The string itself may have an internal synopsis which is defined in the tier definition.
Example:
TRL: 6,7 mit'm
NOI: 4;5 #Klopfen
Tiers with time relation, time consuming
A line of this tier contains:
- the label
- two integers denoting the beginning and duration of the event.
- a string containing the label information
The meaning of the integers is defined by the tier definition (possible are samples, millisecs, etc.)
The string itself may have an internal synopsis which is defined in the tier definition.
Example:
SAP: 13456 345 aU
Tiers with time relation, not time consuming
A line of this tier contains:
- the label
- one integer denoting the time position of the event.
- a string containing the label information
The meaning of the integer is defined by the tier definition (possible are samples, millisecs, etc.)
The string itself may have an internal synopsis which is defined in the tier definition.
Example:
PRB: 13456 TON: P*; FUN: PA
Tiers with time and symbolic relation, time consuming
A line of this tier contains:
- the label
- two integers denoting the beginning and duration of the event.

Dataset:
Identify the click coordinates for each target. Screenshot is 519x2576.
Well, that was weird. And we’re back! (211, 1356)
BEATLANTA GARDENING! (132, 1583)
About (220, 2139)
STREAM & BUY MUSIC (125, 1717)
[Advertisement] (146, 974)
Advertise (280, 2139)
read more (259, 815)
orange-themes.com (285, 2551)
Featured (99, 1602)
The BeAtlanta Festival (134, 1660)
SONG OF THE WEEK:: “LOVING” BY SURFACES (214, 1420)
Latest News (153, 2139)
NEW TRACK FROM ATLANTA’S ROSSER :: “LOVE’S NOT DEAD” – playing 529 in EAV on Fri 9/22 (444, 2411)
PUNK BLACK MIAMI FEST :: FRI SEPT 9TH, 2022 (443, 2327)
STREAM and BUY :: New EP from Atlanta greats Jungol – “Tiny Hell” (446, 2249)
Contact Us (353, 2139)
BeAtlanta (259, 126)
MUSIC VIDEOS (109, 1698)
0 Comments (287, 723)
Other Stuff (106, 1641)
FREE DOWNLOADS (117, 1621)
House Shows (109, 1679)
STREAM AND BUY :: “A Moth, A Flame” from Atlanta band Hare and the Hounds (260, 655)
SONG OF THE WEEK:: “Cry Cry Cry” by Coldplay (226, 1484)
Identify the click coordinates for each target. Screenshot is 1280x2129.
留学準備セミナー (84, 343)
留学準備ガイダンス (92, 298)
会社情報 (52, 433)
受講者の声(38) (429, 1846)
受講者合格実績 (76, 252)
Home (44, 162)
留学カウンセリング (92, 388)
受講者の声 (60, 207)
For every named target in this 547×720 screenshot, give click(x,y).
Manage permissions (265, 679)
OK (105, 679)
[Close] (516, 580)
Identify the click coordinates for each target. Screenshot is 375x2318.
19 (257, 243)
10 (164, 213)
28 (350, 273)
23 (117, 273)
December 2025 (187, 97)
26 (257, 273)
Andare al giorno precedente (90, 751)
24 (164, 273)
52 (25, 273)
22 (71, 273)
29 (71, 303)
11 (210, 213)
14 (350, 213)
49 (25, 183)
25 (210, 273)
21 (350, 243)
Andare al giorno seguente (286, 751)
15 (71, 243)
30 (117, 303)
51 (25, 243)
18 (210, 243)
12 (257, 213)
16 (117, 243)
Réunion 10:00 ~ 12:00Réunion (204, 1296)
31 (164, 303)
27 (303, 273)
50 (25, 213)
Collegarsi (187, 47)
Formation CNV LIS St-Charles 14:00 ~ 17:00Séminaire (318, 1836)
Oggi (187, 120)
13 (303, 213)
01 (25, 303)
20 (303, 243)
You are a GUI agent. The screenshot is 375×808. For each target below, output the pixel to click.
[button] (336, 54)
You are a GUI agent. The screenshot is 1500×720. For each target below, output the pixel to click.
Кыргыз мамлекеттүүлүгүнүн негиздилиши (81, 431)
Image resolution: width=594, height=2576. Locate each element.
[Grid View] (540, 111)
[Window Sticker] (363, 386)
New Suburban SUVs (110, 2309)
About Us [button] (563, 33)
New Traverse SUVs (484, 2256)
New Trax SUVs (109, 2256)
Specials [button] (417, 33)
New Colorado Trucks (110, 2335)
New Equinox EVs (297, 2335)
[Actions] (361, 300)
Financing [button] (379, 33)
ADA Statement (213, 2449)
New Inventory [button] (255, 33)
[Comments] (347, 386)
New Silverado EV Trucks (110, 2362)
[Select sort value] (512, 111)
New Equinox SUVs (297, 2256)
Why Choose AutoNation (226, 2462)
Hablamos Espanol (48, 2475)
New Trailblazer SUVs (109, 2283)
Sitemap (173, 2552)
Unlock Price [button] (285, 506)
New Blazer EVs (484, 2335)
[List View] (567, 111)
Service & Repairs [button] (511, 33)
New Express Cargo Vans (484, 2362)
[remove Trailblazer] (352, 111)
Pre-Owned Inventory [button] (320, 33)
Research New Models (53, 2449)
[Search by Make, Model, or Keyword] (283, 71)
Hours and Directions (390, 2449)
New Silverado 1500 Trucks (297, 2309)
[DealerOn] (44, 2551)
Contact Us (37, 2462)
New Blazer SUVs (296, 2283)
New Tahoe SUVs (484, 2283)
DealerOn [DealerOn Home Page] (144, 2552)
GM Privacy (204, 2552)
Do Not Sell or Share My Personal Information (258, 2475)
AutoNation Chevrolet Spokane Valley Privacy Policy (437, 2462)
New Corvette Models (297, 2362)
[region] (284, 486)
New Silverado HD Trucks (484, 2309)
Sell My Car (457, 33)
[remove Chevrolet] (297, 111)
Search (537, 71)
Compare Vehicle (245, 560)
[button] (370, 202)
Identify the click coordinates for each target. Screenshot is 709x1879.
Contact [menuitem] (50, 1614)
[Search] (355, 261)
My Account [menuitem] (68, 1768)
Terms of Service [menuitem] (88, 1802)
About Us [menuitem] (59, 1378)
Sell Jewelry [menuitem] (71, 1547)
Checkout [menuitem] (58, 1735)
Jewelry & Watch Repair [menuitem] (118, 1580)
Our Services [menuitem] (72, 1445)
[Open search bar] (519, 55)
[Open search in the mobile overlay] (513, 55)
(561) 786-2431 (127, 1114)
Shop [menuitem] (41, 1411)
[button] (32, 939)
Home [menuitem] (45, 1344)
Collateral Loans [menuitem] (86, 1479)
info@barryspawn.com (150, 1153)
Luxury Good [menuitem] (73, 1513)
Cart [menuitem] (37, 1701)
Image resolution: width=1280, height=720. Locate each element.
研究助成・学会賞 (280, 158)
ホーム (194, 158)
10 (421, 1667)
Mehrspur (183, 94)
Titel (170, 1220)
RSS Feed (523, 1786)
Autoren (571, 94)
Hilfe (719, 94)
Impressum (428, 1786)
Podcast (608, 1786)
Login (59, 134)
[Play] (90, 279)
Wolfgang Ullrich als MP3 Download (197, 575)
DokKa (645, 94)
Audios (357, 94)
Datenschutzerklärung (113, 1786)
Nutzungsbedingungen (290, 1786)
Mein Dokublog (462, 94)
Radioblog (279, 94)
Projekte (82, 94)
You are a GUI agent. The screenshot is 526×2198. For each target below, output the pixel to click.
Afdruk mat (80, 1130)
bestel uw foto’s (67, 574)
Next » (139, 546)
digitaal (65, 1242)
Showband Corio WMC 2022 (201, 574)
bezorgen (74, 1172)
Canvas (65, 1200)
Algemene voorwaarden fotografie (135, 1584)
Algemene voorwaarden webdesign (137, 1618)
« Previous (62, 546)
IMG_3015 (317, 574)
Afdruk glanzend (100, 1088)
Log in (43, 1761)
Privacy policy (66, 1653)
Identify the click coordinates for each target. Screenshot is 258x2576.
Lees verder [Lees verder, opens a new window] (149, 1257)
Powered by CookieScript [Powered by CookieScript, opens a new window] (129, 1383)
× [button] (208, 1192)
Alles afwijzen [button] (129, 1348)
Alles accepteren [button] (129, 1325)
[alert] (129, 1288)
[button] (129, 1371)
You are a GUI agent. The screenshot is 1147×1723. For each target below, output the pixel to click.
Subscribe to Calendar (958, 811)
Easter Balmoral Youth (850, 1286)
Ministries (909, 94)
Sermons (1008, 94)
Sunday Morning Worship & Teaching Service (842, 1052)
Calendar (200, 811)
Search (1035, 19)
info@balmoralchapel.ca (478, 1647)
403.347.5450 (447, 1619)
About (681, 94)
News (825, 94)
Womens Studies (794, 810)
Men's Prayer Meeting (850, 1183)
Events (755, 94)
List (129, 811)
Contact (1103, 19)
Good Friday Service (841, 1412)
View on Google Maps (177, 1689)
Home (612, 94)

Tasks to complete:
1 - Translate this sentence from the tier format description into German: "The string itself may have an internal synopsis which is defined in the tier definition."
2 - According to the tier format description, why does a line in a time-consuming tier hold two integers, while a line in a tier that is not time consuming holds only one?

Results:
1 - Die Zeichenkette selbst kann eine interne Synopse haben, die in der Ebenendefinition festgelegt ist.

2 - In a time-consuming tier, the two integers give the beginning and the duration of the event. In a tier that is not time consuming, the single integer gives only the time position of the event.